Department of Toxicology, University Hospital, Nancy, France.
Int Wound J. 2015 Oct;12(5):527-30. doi: 10.1111/iwj.12147. Epub 2013 Sep 13.
Nicorandil, a nicotinamide ester, was first reported to be involved in the induction of oral ulcers in 1997. Since then, many reports of single or multiple nicorandil-induced ulcerations (NIUs) have been reported. We hypothesised that in the case of high-dosage nicorandil or after an increased dosage of nicorandil, nicotinic acid and nicotinamide (two main metabolites of nicorandil) cannot appropriately merge into the endogenous pool of nicotinamide adenine dinucleotide/phosphate, which leads to abnormal distribution of these metabolites in the body. In recent or maintained trauma, nicotinamide increases blood flow at the edge of the raw area, inducing epithelial proliferation, while nicotinic acid ulcerates this epithelial formation, ultimately flooding the entire scar. We demonstrate, by comparison to a control patient non-exposed to nicorandil, an abnormal amount of nicotinic acid (×38) and nicotinamide (×11) in the ulcerated area in a patient with NIUs. All practitioners, especially geriatricians, dermatologists and surgeons, must be aware of these serious and insidious side effects of nicorandil.
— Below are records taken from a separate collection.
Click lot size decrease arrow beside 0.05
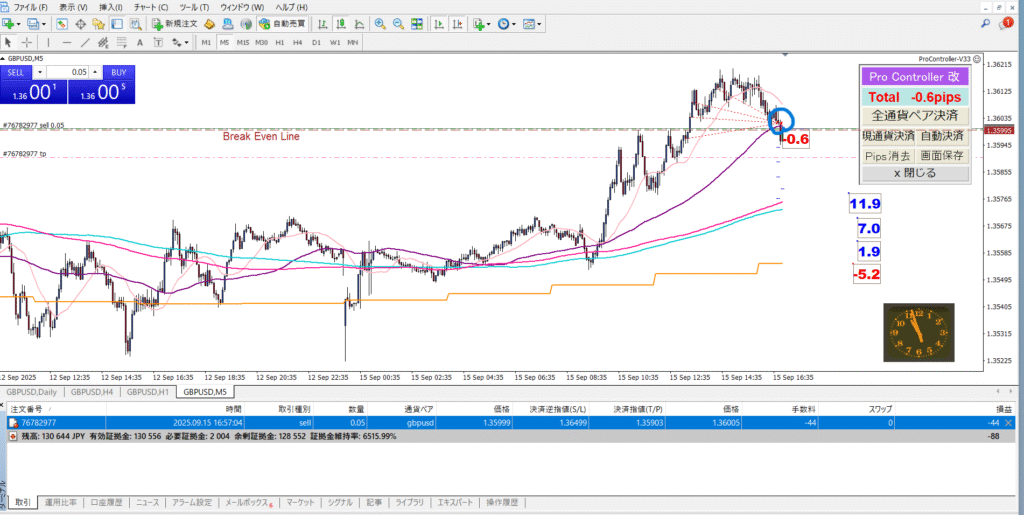Image resolution: width=1024 pixels, height=515 pixels. pyautogui.click(x=41, y=72)
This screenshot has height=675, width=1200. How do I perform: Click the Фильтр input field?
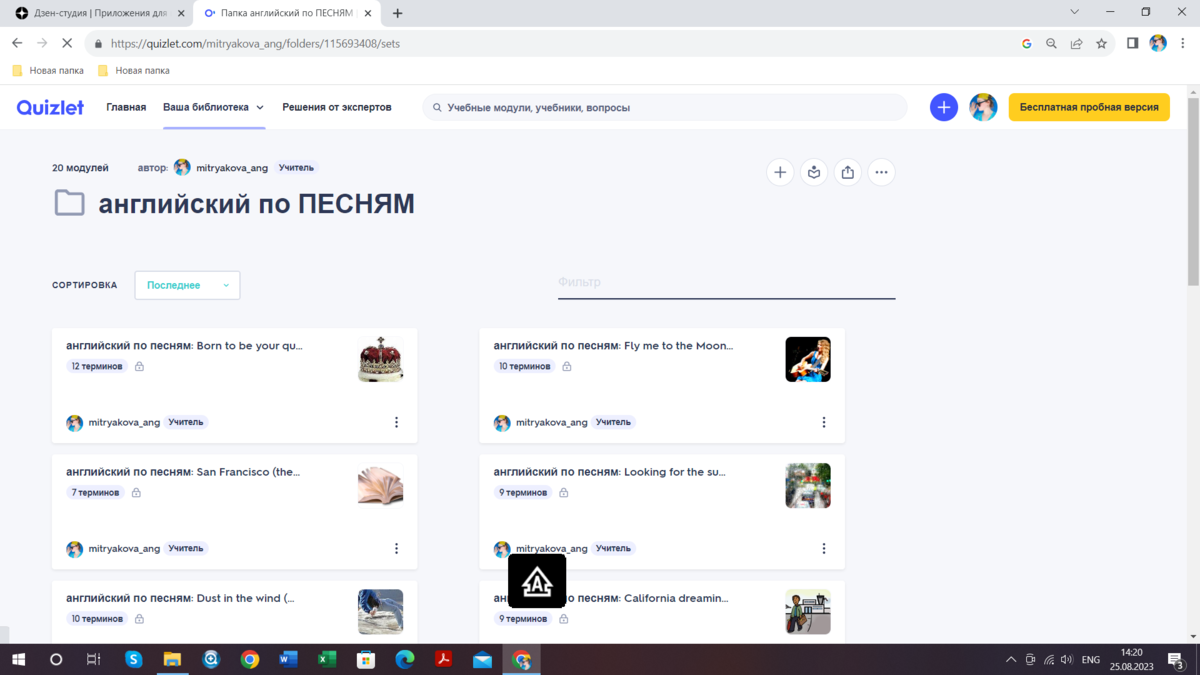pyautogui.click(x=726, y=283)
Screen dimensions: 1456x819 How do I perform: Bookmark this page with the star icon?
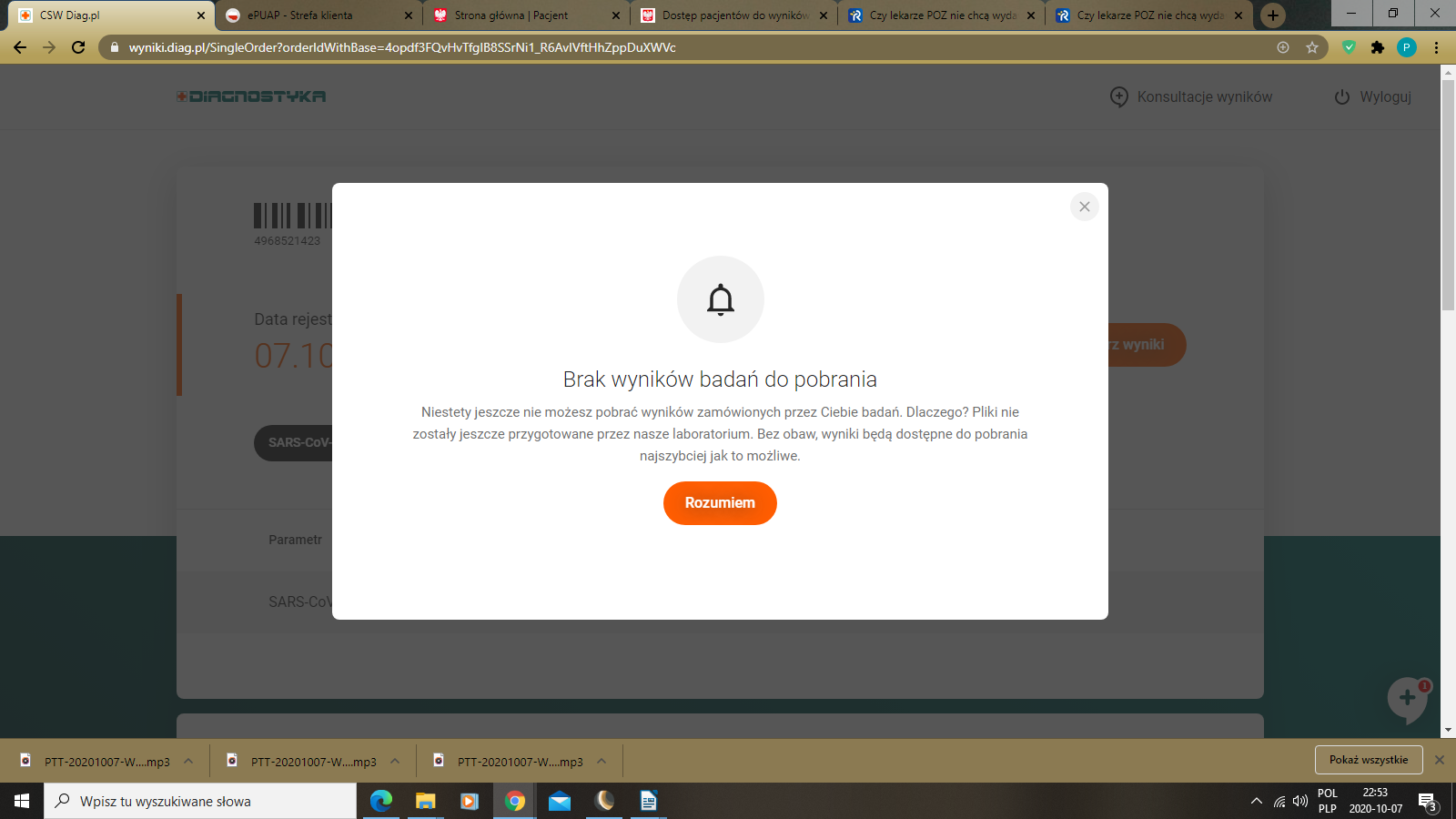coord(1311,47)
It is critical to rapidly reassess the risk-benefit ratio of this drug for any patient, and not only for those with diverticular diseases.
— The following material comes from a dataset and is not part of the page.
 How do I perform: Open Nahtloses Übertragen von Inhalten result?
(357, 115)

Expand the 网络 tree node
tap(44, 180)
尼可地尔,一种烟酰胺酯,于1997年首次被报道与口腔溃疡的诱发有关。从那时起,已有许多关于单发性或多发性尼可地尔诱发溃疡(NIU)的报道。我们推测,在高剂量使用尼可地尔或增加尼可地尔剂量后,烟酸和烟酰胺(尼可地尔的两种主要代谢产物)无法适当地融入烟酰胺腺嘌呤二核苷酸/磷酸的内源性池,这导致这些代谢产物在体内分布异常。在近期或持续的创伤中,烟酰胺会增加创面边缘的血流量,诱导上皮细胞增殖,而烟酸则会使这种上皮形成发生溃疡,最终使整个瘢痕破溃。与未接触尼可地尔的对照患者相比,我们证明了一名NIU患者溃疡区域中烟酸(×38)和烟酰胺(×11)的含量异常。所有从业者,尤其是老年病科医生、皮肤科医生和外科医生,必须意识到尼可地尔这些严重且隐匿的副作用。对于任何患者,而不仅仅是患有憩室病的患者,迅速重新评估这种药物的风险效益比至关重要。